→ Extract to read
The very question demands moral absolutism, which is absolutely crazy, In My Humble Opinion.  I don't think I can completely agree with moral relativism either.  For a good read on the two and the middle ground I am likely to stand on, read this blog post.

One thing from that blog post I'd like to comment on :
Immanuel Kant might seem to come close when he argues that you should be honest even when an enraged killer asks you where your dad is.
I believe in being honest at all times.  I think the above framed question claims a dual option - either you lie to the killer or you tell the killer where your dad is.  My response is neither.  "I'm not going to tell you," satisfies both protecting your dad and being honest.  "I don't want to tell you," may, in some cases, be more honest.  "I don't know," can be an honest answer even if you know he is upstairs - you don't know what room he is in, although you could probably guess.

I suppose what I am trying to impart is that Morality is like an Onion.
It stinks?
No!
Oh, it makes you cry!
No! 
Oh, you leave it out in the sun and it gets all brown, start sprouting little white hairs.

No! Layers! Onions have layers. Morality has layers! They both have layers!!!

Like morality, Selfishness or greed has layers too.  At the very core, most people have the selfishness of "I don't want to suffer."  However, there are people who will protest the bad treatment of others by setting themselves on fire. Some don't even move while burning.  You also have stories like
One example is Tom Hsieh, whose Bolder Giving story begins with disarming humility: “When I graduated from college, God pointed out to me: 1) He has a heart for the poor, and 2) I didn’t.” This revelation led Hsieh to work with an international missions and development group and to start the habit of giving away whatever money he didn’t need. Now in his mid-30s and an executive with a technology firm, Hsieh and his wife have committed to living at or below the national median income (which last year meant living on $38,000 and giving away the rest of his $200,000-plus salary). They live in the second-poorest neighborhood in Los Angeles County, a context that Hsieh notes makes giving easy, as the reality of the needs of the world are at their doorstep.
and records of when people realize that being selfish won't bring happiness.

Extreme? Maybe, but so is suggesting that all people are selfish (especially when your 'reasoning' is that the bible says so.)  

"Most People" are going to be somewhere in the middle. 45 to 55% "selfish" is likely to be the norm. "Most people" are not

Then again, maybe I am selfish.  Maybe I just want other people to have enough to eat, job training, financial training, a job to go to, a place to live and all that JUST so that I will feel better or I will have better opportunities or somehow will benefit from it.  Maybe it is just a matter of if everyone else does good, then I'll do even better.

Some consider taxes to be stealing.  I suppose they want to directly pay for roads to be built, medical research, educating their kids, technology research and to hire their own security guards and soldiers.  Call me selfish, but I'd rather pay a little taxes and not have to worry about all the details.  I don't want to have to pay if firefighters have to come save my house.  If taxes help some families stay fed and housed, then I am all for it and glad to do my fair share - without having to spend my time doing it.

I am willing to pay taxes to be able to have downtime and the convenience of roads, police, firefighters, teachers (even though I don't have kids) and all the government funded research into cool new things.  I wonder how many people would be more willing to pay taxes if they were suddenly unable to access all the things taxes pay for.  I'd love to see them move to a low-tax area like maybe Mexico.  Any good road is a toll road.

Of course, if you want to escape high taxes ... 
Surprise! Despite endless American complaints about over-taxation, the U.S. has one of the world's lowest marginal income tax rates, at 27%. Along with what, by comparison with the high rates cited above, seems a relatively low rate, the U.S. has the world's biggest economy, with a GDP of over $1,400 billion.
Talk about Dogma vs Reality!! Its kind of the same thing with our Corporate Tax Rate - the stated rate is really high - the rate they actually pay is very low.

→ Work to complete
#1 Please update the post on morality from "Oh, you leave" to "both have layers!!!", inclusive, so that "sun" becomes "heat".
#2 According to the post on morality, at or below what income level did Tom Hsieh and his wife commit to living?

→ Recorded data
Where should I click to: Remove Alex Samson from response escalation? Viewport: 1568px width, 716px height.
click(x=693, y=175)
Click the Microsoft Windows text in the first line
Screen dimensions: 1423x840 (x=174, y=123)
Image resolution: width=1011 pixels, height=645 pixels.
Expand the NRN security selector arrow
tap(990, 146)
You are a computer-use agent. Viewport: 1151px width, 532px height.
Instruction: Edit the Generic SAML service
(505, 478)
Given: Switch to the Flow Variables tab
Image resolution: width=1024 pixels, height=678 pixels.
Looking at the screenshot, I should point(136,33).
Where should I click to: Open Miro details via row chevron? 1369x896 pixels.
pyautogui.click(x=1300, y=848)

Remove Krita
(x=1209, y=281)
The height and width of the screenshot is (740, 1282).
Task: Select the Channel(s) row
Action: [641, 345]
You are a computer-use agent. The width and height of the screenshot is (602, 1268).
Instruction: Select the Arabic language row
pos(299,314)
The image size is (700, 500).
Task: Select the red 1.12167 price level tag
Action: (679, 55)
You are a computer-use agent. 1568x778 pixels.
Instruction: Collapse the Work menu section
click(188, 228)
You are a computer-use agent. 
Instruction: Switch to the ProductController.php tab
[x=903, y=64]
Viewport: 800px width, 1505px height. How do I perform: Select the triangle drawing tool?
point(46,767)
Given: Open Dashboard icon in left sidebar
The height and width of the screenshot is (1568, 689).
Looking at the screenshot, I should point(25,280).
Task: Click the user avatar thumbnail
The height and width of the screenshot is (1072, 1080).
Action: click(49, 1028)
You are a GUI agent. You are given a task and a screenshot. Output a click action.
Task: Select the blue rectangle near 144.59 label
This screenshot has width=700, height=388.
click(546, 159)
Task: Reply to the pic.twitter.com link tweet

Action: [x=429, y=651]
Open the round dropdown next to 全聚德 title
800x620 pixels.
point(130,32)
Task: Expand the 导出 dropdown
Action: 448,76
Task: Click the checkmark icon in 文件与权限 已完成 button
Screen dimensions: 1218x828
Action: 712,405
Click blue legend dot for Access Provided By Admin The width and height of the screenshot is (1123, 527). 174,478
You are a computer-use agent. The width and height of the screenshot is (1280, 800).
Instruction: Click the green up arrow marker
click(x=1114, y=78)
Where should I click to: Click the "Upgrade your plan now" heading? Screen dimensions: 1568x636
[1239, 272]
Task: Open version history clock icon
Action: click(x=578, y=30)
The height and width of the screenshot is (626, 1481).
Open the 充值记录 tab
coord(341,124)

→ Exercise responses
#1
Oh, you leave it out in the heat and it gets all brown, start sprouting little white hairs.

No! Layers! Onions have layers. Morality has layers! They both have layers!!!

#2 The national median income.